(A run of records)
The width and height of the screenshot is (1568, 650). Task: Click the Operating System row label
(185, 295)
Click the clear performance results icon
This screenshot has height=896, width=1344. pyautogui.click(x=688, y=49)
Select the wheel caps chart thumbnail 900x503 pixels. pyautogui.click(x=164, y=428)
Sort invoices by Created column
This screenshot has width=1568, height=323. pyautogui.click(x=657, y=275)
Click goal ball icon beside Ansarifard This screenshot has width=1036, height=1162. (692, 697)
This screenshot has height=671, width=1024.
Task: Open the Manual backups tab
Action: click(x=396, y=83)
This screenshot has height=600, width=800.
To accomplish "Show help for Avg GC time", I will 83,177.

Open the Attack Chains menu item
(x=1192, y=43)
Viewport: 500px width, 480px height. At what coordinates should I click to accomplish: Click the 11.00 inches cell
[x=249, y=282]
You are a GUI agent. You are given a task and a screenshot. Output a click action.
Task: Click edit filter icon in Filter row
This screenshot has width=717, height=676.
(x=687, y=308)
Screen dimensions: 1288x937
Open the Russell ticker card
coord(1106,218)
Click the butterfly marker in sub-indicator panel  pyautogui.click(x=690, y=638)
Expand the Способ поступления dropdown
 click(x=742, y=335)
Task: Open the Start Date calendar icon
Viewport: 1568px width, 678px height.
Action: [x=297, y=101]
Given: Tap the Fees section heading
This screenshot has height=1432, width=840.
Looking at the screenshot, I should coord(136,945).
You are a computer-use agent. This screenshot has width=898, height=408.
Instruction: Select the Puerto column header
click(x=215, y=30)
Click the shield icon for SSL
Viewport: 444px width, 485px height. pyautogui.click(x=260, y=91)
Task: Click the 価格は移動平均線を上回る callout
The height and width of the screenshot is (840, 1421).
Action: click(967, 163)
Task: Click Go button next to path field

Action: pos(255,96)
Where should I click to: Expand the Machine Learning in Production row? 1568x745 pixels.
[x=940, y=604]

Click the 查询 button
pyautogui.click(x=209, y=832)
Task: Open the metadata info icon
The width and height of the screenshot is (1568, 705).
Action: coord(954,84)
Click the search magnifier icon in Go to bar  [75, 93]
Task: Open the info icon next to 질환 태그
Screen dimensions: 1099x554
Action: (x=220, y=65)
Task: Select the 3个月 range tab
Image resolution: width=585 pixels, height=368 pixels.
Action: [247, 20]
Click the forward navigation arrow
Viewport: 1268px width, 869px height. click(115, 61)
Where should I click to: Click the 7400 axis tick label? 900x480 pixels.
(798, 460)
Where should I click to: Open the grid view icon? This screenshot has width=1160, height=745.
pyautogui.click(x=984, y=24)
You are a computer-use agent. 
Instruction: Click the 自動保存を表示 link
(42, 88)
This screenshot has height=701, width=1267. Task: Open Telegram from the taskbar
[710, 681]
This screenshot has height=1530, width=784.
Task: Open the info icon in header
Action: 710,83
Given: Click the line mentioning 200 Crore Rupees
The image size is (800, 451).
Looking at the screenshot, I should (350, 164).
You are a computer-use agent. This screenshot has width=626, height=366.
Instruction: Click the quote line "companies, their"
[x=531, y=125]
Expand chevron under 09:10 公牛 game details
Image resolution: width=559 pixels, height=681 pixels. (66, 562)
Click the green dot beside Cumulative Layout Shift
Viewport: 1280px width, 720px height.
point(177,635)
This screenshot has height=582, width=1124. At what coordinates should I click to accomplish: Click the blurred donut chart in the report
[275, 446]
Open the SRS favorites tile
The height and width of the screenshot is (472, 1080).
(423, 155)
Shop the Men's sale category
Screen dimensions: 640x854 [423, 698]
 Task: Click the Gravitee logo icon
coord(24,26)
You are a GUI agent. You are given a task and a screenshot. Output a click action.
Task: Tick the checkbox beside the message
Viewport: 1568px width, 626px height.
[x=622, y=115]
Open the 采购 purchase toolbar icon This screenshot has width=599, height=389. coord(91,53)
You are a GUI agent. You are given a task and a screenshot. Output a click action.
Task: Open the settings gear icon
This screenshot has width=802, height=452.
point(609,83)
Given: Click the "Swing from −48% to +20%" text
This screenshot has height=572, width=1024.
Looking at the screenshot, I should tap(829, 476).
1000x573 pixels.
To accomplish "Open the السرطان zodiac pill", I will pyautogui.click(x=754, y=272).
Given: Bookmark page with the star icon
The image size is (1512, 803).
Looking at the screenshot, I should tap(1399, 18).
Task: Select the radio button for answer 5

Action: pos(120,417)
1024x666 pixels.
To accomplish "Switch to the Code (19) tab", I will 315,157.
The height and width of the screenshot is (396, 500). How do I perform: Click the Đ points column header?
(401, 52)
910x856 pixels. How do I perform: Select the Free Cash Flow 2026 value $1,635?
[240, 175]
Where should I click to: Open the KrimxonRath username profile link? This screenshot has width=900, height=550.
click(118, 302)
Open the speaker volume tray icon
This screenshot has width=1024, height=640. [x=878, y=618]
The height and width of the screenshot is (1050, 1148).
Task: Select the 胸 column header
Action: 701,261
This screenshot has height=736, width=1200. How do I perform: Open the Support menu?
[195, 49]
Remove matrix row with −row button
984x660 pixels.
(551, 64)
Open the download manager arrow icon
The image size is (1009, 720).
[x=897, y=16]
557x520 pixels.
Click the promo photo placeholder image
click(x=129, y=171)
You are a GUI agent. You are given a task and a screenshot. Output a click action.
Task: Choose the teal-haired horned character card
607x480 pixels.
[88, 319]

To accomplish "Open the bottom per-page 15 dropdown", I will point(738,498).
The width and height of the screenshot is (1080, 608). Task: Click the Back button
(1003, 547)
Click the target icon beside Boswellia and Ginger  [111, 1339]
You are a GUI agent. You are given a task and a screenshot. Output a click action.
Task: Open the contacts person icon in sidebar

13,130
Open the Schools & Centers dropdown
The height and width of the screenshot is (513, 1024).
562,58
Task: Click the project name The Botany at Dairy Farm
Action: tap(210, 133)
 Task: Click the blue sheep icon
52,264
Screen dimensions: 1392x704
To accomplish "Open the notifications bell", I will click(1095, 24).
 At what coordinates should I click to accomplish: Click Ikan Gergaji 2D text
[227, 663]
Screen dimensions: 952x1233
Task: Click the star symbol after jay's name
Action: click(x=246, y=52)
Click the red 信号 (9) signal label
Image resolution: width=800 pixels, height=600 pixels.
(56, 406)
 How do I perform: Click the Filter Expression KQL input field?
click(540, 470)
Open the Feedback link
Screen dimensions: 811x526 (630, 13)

** WORK REQUIRED **
Which lines of the records contain the string "card"? Pull out each of them, treating uppercase and lowercase as different.

** IN RESPONSE **
Open the Russell ticker card
Task: Choose the teal-haired horned character card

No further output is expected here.